_What the task asks:_
Convert the material from the line containing "Lock all drawing tools" down to the line containing "tap(180, 257)", both included, into a JSON list of strings with one string per line and blank lines omitted.

_Dataset entries:_
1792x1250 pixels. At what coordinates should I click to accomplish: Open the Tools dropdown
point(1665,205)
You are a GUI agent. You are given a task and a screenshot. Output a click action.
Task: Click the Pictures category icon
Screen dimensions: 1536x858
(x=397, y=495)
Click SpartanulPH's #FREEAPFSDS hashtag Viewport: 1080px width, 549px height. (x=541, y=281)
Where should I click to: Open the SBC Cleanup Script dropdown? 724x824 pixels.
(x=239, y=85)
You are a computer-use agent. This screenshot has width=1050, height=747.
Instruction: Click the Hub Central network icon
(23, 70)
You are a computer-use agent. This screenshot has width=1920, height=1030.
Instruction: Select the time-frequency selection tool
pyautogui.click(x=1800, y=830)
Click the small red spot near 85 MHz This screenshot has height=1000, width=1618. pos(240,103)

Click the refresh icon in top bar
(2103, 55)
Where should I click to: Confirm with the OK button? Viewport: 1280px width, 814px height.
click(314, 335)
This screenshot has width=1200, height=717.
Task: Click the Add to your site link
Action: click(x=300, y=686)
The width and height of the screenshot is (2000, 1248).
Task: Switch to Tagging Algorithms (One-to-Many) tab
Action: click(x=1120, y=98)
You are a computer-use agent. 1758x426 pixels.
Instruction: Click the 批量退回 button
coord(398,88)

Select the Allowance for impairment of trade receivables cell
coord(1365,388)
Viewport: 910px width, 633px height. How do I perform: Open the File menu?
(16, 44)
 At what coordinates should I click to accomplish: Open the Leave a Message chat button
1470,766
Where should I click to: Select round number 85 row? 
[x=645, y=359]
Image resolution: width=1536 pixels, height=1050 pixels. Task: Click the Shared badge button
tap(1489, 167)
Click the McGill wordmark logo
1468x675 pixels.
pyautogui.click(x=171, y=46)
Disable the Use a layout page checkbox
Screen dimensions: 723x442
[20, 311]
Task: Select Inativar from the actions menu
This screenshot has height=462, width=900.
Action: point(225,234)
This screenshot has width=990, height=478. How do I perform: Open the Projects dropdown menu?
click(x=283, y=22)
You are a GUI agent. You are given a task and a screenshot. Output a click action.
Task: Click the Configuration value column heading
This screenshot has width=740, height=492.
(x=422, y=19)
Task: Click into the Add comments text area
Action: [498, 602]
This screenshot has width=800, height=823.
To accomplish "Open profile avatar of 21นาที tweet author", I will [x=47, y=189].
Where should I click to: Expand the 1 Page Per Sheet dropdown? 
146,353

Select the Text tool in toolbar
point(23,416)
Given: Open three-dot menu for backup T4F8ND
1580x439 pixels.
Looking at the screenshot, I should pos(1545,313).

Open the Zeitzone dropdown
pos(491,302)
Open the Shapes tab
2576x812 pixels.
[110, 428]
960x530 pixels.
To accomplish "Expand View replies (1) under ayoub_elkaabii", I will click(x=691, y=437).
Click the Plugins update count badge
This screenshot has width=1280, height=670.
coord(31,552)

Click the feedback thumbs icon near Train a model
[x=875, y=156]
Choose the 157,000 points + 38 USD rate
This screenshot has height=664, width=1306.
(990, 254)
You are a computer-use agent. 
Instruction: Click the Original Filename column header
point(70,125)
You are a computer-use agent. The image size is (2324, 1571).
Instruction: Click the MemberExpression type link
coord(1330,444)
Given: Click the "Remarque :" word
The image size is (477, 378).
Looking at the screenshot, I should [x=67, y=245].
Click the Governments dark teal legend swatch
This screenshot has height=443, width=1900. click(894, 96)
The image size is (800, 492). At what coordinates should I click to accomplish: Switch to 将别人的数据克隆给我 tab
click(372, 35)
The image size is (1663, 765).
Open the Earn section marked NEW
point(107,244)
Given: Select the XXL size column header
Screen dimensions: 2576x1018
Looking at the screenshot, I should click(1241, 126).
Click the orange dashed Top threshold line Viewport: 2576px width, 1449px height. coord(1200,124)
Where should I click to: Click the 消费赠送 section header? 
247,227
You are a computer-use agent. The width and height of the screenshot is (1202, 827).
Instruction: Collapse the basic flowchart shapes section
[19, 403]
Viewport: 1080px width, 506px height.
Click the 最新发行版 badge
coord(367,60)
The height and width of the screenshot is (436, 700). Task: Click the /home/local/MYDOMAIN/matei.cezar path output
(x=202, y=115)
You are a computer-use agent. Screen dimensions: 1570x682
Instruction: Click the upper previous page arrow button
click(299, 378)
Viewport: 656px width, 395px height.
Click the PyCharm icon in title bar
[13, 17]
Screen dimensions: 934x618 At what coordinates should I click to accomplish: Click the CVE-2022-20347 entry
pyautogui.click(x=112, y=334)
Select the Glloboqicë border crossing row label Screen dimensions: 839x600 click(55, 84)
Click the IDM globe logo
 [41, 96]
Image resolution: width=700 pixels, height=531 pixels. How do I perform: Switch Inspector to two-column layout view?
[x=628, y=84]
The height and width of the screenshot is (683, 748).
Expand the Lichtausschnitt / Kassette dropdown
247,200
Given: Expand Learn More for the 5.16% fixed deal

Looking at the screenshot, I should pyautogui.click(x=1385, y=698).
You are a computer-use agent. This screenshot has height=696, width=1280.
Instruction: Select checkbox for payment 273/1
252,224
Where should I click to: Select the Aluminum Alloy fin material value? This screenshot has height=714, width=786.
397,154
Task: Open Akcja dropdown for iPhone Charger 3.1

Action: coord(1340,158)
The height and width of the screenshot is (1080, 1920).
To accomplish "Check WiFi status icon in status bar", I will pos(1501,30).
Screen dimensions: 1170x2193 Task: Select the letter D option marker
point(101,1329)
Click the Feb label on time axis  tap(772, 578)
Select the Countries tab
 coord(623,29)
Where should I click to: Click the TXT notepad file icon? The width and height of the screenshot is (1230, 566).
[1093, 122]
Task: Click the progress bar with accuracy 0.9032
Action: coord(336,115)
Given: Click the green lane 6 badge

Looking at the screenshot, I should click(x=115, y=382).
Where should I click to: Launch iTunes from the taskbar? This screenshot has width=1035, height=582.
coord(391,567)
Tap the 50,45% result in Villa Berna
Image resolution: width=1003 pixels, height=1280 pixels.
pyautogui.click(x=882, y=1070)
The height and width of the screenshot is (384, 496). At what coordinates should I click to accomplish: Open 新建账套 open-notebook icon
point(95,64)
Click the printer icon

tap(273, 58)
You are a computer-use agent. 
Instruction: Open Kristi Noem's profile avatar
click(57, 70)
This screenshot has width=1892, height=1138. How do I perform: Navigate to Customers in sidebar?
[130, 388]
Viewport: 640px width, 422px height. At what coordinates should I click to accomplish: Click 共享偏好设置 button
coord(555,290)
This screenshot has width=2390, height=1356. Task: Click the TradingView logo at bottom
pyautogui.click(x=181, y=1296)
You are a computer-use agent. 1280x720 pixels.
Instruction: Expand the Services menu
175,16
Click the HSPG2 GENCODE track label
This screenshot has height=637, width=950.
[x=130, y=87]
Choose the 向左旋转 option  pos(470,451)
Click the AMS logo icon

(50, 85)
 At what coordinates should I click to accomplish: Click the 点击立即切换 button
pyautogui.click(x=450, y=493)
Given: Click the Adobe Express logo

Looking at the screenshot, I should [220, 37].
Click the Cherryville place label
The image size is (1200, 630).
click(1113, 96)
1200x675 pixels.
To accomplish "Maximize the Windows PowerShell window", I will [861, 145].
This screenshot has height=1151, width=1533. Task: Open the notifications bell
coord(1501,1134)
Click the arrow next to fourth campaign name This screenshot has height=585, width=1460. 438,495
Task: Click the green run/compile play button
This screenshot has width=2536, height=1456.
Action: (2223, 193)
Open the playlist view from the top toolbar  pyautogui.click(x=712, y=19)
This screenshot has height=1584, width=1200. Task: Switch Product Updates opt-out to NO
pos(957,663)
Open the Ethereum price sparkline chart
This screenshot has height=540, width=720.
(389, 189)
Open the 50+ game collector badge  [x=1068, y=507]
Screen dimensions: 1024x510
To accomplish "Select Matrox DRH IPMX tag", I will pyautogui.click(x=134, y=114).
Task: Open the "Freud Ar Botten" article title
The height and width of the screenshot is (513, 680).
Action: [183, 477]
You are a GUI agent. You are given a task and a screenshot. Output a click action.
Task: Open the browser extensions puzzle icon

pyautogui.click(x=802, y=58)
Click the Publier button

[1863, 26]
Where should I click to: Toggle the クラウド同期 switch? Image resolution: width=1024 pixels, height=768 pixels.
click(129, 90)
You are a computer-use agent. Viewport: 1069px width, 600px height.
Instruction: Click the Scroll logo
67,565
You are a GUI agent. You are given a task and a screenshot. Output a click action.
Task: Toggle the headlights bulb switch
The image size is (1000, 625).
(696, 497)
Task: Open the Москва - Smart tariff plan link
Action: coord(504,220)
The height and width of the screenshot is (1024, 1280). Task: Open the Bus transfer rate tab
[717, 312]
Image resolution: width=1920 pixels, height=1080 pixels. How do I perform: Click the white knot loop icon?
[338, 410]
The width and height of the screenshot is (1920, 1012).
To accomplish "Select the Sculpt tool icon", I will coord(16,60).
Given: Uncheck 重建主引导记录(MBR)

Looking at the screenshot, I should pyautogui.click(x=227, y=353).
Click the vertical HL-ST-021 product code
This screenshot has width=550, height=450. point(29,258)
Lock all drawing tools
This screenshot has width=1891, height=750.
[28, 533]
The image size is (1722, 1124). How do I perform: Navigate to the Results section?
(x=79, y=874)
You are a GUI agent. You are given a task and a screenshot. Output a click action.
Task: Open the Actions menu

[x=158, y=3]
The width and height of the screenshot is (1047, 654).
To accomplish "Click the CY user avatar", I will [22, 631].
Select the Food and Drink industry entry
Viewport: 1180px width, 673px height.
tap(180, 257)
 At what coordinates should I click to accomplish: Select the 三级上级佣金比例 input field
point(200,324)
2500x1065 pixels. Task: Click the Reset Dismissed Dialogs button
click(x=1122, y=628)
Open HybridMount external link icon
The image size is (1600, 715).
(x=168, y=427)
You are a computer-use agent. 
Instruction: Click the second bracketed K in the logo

_Response to the task:_
[
  "Lock all drawing tools",
  "This screenshot has width=1891, height=750.",
  "[28, 533]",
  "The image size is (1722, 1124). How do I perform: Navigate to the Results section?",
  "(x=79, y=874)",
  "You are a GUI agent. You are given a task and a screenshot. Output a click action.",
  "Task: Open the Actions menu",
  "[x=158, y=3]",
  "The width and height of the screenshot is (1047, 654).",
  "To accomplish \"Click the CY user avatar\", I will [22, 631].",
  "Select the Food and Drink industry entry",
  "Viewport: 1180px width, 673px height.",
  "tap(180, 257)"
]